● DIRECTIONS FOR THIS TASK:
Please copy everything from the line that contains "What do you" down to the line that contains "The width and", both included, and leave the pictures out of your copy.

● DATASET CONTENT:
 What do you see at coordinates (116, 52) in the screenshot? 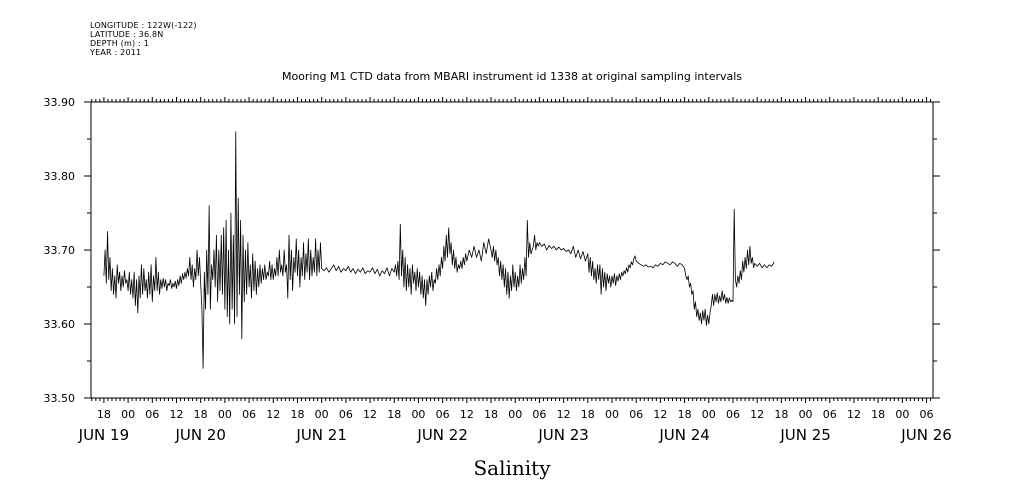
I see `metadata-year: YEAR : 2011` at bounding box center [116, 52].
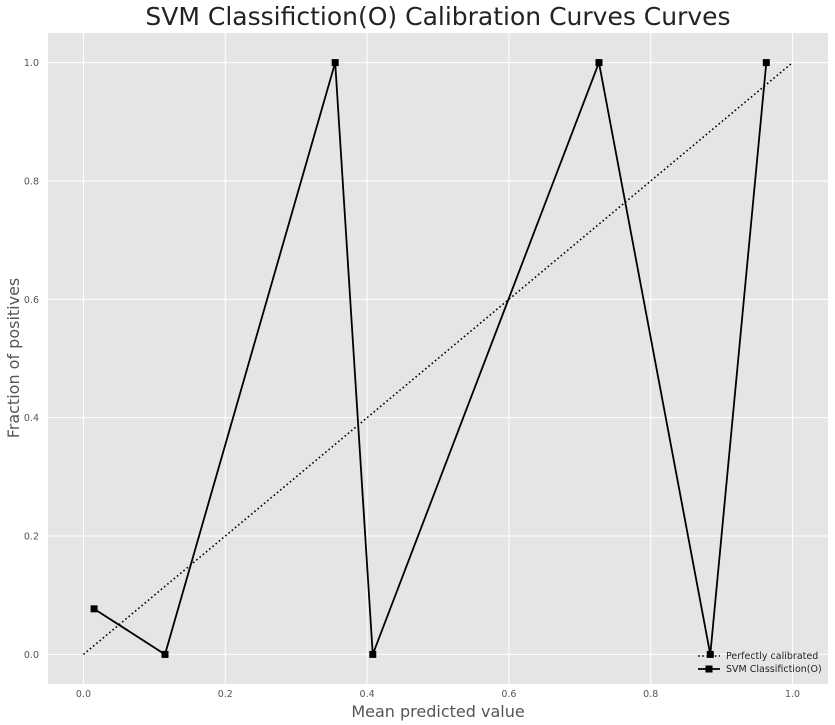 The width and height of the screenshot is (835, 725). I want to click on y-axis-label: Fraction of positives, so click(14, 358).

--

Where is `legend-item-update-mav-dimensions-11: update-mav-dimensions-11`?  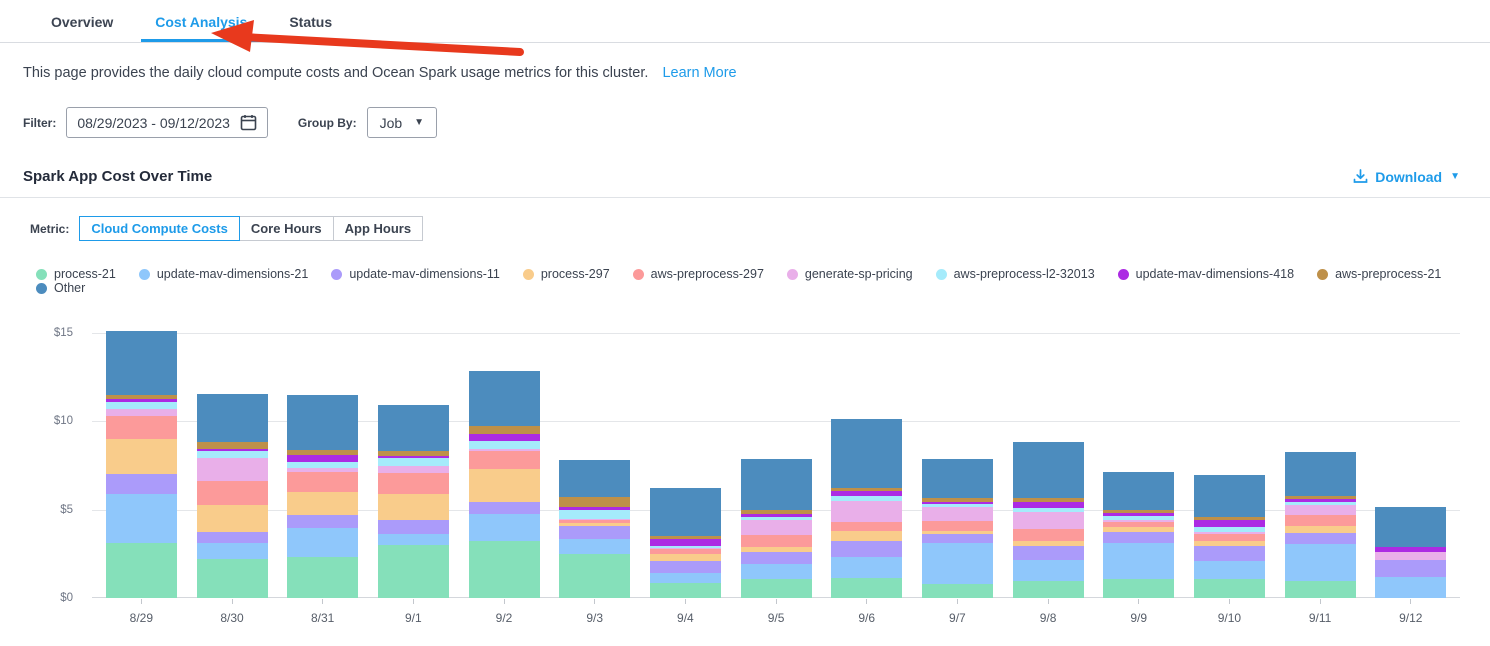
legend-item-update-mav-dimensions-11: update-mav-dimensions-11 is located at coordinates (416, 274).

● YOUR SOLUTION:
 What do you see at coordinates (116, 52) in the screenshot? 
I see `metadata-year: YEAR : 2011` at bounding box center [116, 52].
 The width and height of the screenshot is (835, 725). I want to click on y-axis-label: Fraction of positives, so click(14, 358).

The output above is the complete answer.